### EXERCISE TASK
Copy the items below word for word, beginning with their first line and stopping after the line that contains "Looking at the image, I should click on (101, 72).".

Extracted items
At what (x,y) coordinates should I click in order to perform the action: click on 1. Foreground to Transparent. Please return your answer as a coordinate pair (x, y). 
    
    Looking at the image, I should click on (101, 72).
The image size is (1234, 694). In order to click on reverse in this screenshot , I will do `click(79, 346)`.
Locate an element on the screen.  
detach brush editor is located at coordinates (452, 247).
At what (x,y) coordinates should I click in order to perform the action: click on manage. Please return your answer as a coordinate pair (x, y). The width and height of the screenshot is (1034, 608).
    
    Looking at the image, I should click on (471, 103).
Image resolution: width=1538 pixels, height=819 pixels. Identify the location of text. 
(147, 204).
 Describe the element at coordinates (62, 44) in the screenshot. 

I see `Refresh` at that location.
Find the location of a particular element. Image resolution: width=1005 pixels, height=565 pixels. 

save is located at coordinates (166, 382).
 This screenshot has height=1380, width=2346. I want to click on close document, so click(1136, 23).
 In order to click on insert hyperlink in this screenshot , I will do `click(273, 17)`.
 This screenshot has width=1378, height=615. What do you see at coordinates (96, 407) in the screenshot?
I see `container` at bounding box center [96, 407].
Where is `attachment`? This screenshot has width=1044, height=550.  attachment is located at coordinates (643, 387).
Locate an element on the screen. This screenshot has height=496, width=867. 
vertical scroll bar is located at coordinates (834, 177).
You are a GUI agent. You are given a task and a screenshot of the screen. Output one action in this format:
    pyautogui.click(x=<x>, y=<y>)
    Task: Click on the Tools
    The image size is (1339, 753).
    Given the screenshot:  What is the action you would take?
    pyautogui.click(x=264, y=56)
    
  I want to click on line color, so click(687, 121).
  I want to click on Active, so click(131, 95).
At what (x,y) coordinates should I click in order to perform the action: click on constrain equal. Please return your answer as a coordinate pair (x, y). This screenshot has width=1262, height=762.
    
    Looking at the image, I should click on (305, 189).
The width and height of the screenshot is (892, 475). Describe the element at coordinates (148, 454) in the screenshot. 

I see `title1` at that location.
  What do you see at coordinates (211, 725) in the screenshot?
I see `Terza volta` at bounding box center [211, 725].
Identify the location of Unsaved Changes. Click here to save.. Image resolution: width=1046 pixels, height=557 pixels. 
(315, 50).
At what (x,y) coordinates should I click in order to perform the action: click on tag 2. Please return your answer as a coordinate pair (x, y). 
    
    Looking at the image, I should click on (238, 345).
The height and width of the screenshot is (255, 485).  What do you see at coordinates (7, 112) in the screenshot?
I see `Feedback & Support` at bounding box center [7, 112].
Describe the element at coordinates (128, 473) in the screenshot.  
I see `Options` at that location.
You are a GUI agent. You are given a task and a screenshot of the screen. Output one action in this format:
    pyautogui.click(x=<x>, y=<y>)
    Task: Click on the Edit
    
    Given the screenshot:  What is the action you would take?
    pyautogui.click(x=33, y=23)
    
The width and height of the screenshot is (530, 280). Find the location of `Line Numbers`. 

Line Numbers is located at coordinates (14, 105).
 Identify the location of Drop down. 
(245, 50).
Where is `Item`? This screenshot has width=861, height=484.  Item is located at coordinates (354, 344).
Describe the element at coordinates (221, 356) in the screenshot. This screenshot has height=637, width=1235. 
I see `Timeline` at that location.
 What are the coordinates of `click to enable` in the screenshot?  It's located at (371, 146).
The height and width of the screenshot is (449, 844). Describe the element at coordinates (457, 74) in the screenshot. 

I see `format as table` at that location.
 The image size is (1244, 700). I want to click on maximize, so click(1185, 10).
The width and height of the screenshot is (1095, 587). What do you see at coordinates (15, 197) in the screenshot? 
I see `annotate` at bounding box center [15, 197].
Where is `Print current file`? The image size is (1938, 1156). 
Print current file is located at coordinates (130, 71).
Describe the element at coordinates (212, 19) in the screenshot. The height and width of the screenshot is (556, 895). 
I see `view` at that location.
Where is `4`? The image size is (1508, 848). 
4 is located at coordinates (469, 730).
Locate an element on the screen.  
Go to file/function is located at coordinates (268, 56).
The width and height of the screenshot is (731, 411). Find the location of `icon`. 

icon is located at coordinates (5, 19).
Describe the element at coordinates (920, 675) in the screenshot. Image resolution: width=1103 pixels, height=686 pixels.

### RESPONSE
At what (x,y) coordinates should I click in order to perform the action: click on 1. Foreground to Transparent. Please return your answer as a coordinate pair (x, y). 
    
    Looking at the image, I should click on (101, 72).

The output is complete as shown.